• _Assignment_
Each line below from the one containing "Select Models List tab" through the one containing "Task: Open the Keyword filter dropdown" is to be given again exactly, and no line outside that span.

• _Source material_

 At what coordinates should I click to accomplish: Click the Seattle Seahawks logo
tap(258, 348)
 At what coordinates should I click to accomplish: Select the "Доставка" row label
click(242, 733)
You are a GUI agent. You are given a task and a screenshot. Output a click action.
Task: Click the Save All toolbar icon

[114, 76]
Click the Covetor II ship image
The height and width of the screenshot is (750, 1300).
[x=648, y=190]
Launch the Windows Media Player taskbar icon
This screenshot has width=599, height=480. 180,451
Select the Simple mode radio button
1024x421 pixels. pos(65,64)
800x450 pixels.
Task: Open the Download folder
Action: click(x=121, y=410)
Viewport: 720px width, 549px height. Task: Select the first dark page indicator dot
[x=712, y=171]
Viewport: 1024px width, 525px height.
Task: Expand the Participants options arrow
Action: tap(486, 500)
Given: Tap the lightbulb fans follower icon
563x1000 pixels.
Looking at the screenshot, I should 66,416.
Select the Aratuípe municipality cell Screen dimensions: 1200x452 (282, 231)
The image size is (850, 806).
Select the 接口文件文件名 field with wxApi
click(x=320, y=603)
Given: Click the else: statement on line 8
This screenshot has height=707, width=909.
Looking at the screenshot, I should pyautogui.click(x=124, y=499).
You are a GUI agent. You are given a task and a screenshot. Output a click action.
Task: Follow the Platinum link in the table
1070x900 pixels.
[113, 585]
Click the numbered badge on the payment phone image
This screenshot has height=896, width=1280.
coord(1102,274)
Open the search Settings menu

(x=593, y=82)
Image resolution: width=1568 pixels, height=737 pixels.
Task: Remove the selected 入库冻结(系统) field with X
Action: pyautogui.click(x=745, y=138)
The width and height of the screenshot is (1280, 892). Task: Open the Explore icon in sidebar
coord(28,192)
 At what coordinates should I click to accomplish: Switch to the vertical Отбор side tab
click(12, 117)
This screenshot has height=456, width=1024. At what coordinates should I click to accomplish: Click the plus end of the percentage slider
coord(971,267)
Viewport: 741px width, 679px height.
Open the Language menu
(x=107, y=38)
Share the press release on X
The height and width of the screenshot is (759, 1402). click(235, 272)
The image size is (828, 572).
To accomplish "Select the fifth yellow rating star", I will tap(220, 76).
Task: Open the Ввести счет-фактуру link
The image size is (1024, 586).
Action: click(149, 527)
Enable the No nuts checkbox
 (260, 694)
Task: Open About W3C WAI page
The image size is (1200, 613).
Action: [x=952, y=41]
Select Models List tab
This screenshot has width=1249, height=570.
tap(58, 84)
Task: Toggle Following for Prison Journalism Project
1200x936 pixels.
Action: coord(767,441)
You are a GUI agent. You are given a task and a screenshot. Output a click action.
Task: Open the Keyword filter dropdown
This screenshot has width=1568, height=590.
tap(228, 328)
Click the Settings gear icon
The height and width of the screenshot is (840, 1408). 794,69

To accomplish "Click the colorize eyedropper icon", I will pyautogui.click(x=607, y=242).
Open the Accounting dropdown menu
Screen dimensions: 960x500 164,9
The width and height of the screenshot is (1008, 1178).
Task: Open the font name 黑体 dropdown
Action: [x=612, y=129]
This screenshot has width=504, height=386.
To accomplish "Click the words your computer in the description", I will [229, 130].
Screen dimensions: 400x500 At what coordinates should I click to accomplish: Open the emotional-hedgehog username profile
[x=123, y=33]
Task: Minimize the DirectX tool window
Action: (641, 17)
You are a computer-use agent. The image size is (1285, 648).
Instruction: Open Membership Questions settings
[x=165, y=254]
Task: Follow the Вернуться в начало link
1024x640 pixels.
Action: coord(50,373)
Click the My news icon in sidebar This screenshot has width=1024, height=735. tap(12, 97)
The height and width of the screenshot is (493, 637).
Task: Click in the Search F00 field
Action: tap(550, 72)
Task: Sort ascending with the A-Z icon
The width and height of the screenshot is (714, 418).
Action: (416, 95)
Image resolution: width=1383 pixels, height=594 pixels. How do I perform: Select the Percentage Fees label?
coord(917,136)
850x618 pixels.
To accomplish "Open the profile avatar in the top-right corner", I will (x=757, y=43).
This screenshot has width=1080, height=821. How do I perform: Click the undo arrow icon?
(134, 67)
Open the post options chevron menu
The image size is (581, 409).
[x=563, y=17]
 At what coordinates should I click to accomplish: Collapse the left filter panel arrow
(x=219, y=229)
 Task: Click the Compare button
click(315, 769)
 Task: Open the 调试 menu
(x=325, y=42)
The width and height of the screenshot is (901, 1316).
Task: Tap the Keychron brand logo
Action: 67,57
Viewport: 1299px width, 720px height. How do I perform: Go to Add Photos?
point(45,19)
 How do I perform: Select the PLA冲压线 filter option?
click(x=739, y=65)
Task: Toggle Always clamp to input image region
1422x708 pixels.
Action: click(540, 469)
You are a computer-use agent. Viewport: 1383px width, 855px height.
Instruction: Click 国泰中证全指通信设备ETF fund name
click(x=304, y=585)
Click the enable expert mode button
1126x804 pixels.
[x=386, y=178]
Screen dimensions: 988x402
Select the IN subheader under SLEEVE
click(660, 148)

• _Result for this exercise_
Select Models List tab
This screenshot has width=1249, height=570.
tap(58, 84)
Task: Toggle Following for Prison Journalism Project
1200x936 pixels.
Action: coord(767,441)
You are a GUI agent. You are given a task and a screenshot. Output a click action.
Task: Open the Keyword filter dropdown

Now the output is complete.